_What you have to do_
The answer is to be an exact copy of the lines below running from the line with "Task: Open the General OAuth2 subpage" down to the line with "Viewport: 800px width, 418px height.", both ends included, and nothing more.

_Exercise data_
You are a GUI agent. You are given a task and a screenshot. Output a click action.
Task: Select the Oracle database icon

--

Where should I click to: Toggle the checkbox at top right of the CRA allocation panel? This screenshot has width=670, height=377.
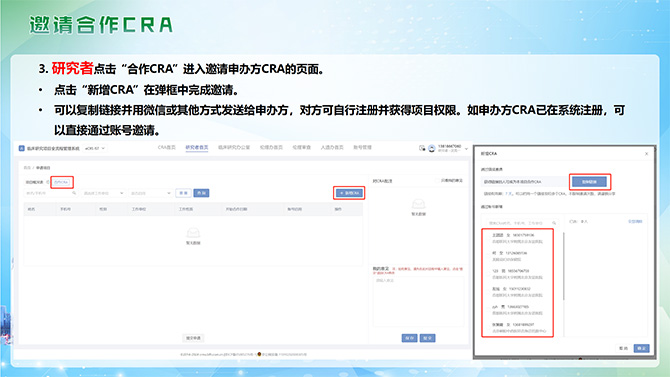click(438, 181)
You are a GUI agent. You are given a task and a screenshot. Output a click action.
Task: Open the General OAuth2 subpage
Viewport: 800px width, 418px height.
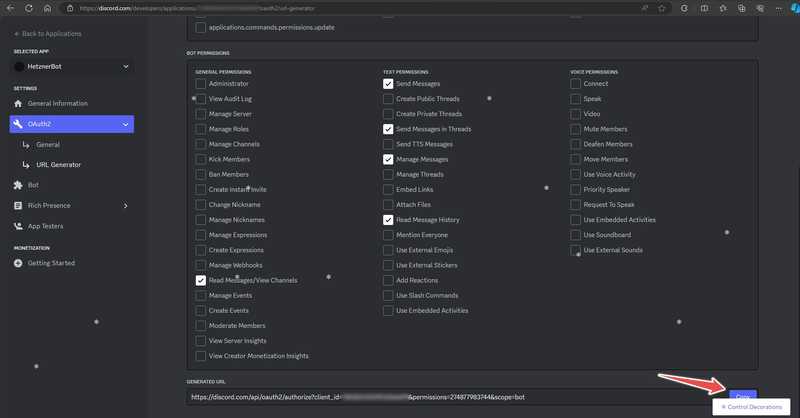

* * *

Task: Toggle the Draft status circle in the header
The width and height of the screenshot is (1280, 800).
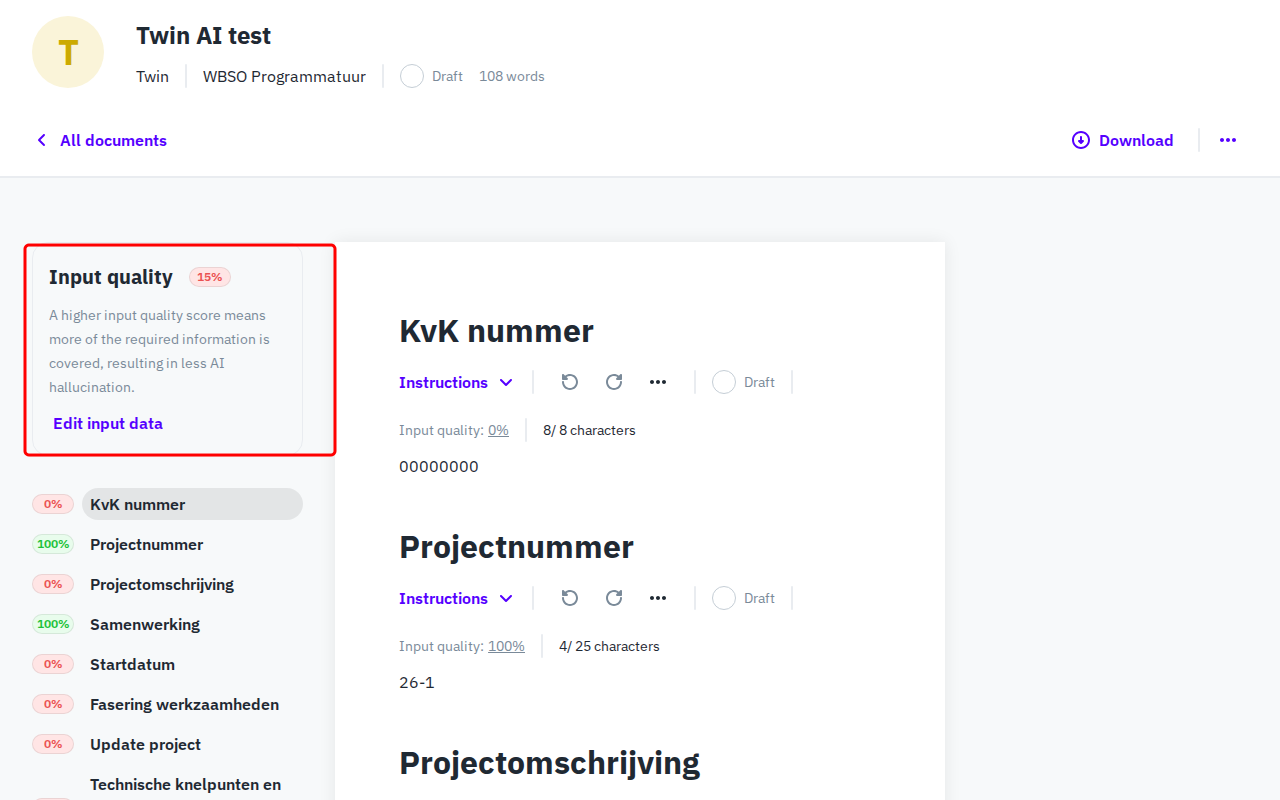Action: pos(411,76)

_Result for this task_
Task: Open the General OAuth2 subpage
Viewport: 800px width, 418px height.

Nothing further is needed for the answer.